The sociopolitical situation in Lebanon deteriorates. A sign of hope is the resilience of the October 17 uprising. Public protest against the government’s corruption is unprecedented. Led by women and young adults, the uprising is authentic, effective and peaceful. The central question is how lasting is the energy of the protestors, and how sadistic is the regime.
In a panel convened by the Arab Washington Center on December 10, four Mideast speakers analyzed the ongoing crisis in Lebanon. The experts praised the efforts of the uprising, but none gave cues on how to replace a delegitimized government. One of the panelists argued that time is on the side of the demonstrators.
The crisis moves from one surprise to another. The third successive candidate, who was expected to form the next cabinet, withdrew from the race last weekend. Caretaker Prime Minister Saad Hariri remains the subject of intense speculation: will he be asked again by President Michel Aoun to try to put together the new cabinet.

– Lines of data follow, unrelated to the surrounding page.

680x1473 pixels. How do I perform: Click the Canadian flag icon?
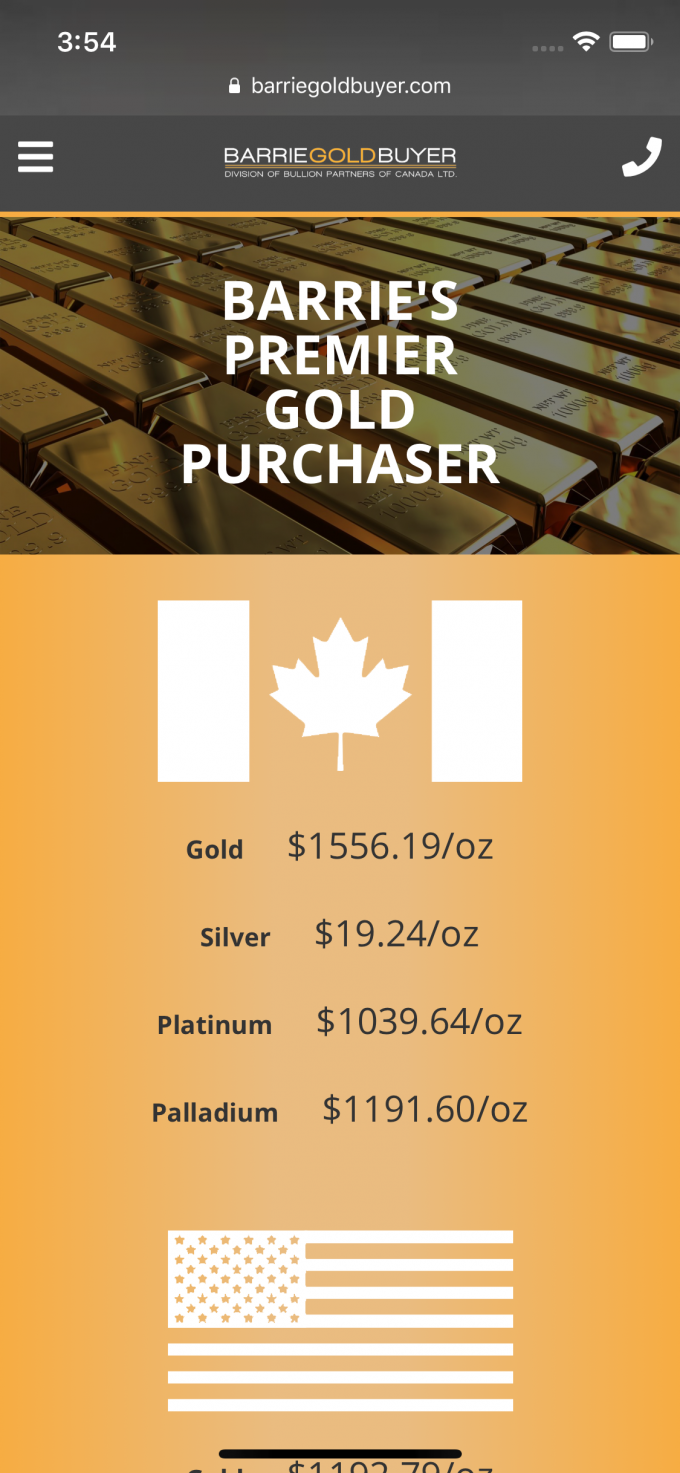pyautogui.click(x=340, y=690)
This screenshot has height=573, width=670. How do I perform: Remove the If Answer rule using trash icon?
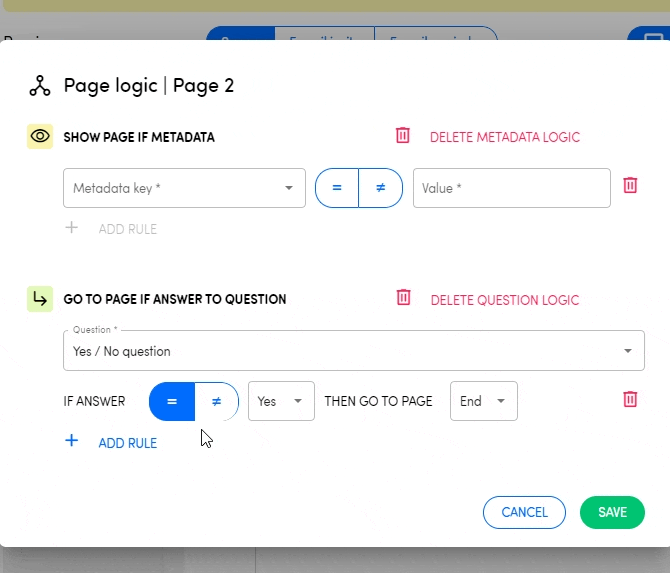tap(630, 400)
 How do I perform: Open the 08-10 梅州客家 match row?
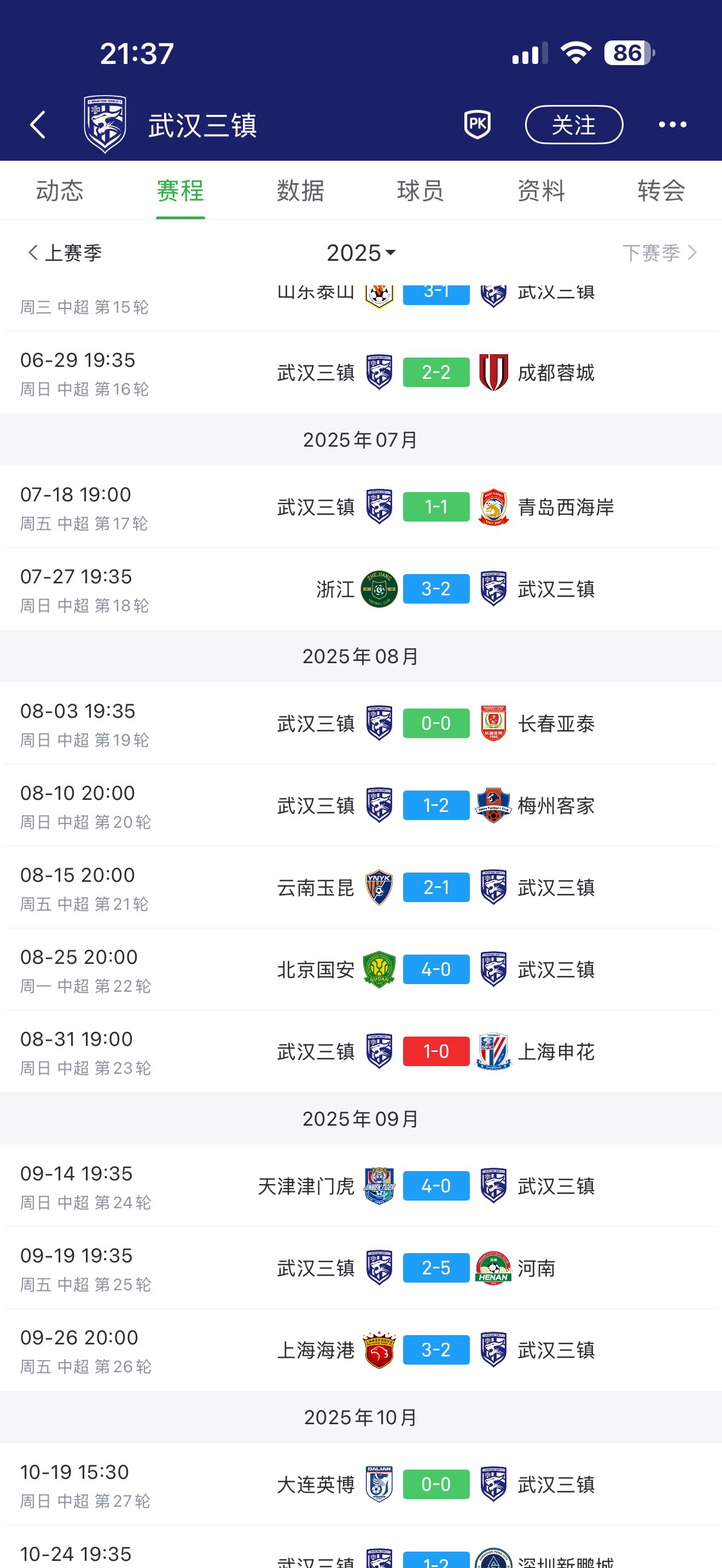(360, 805)
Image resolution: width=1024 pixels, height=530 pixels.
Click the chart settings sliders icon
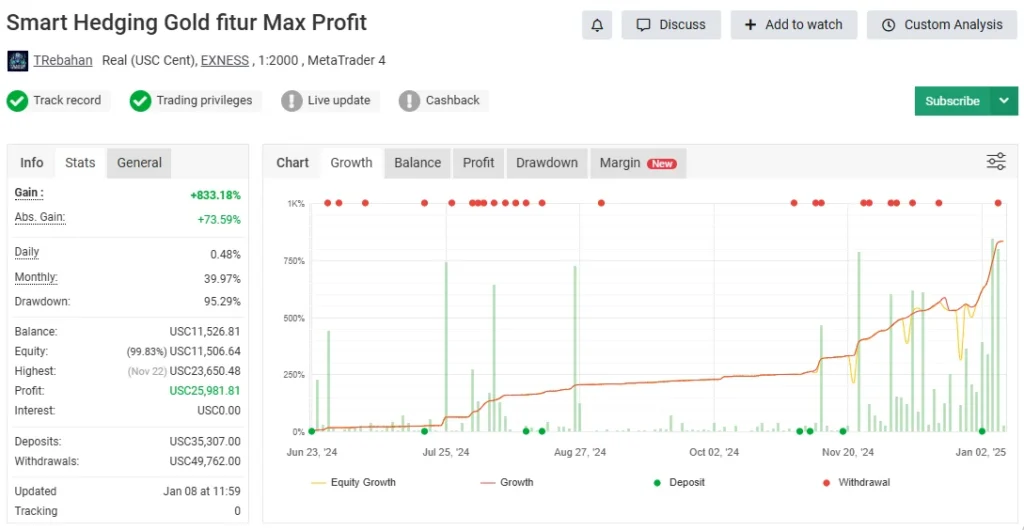(996, 162)
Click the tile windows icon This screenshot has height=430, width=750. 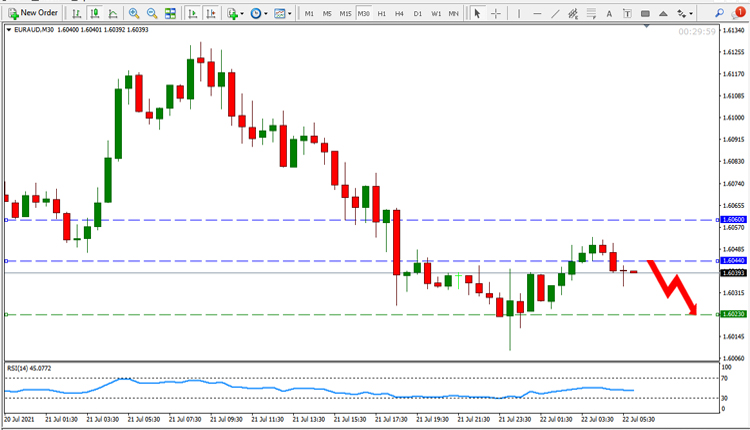pos(170,13)
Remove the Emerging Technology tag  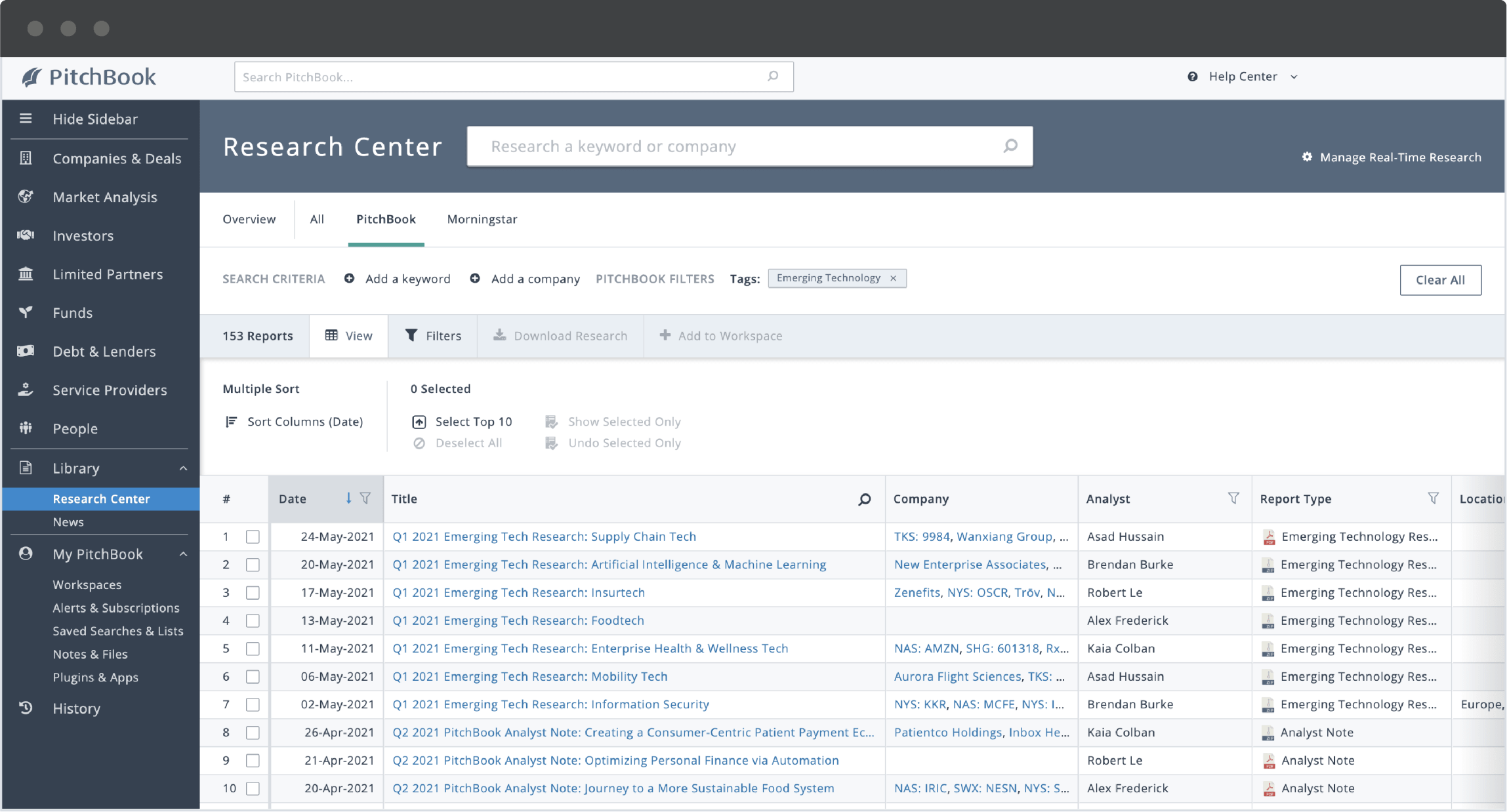(894, 278)
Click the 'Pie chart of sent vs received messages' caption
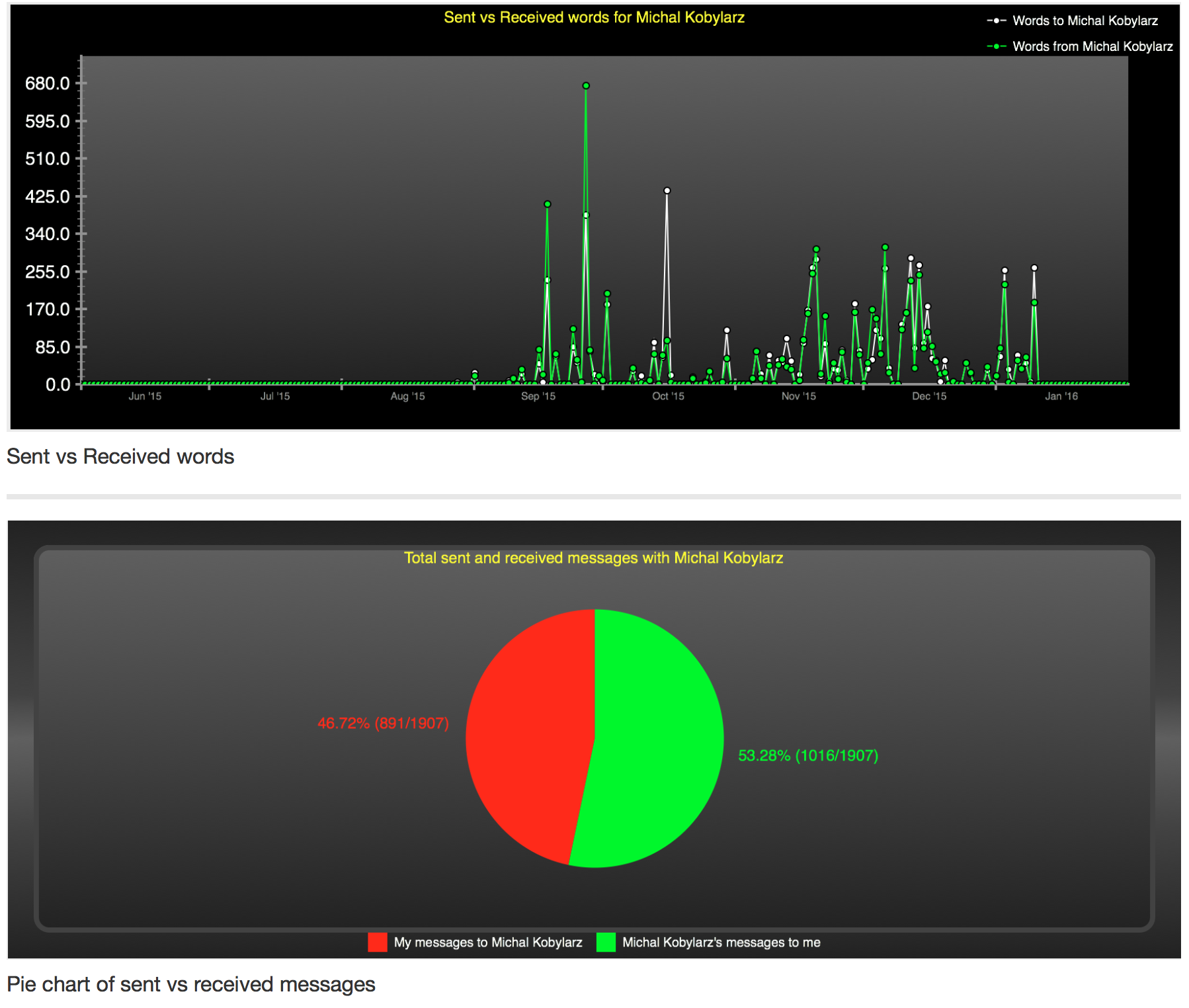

The president and his team have for too long preferred that Hariri returns to power. This preference underlies the regime’s desire to legitimize its continuity by a swift covering of political vacuum, and by supposedly preserving “national unity”. The resignation of Hariri from leadership after 12 days of public protest is a significant concession to the uprising; albeit it is an artificial move for survival also. The resignation carries a message: perhaps it is time for the president and the speaker of the house to withdraw too. Hariri’s departure has turned him from a position of vulnerability to being a key negotiator, with extended hands to the demonstrators and to the international donors. Donors send vague and mixed messages urging the Lebanese leaders to “hurry up” and end the “unsustainable political vacuum”. But the regime is not quitting power soon and the international community is divided on how to save Lebanon.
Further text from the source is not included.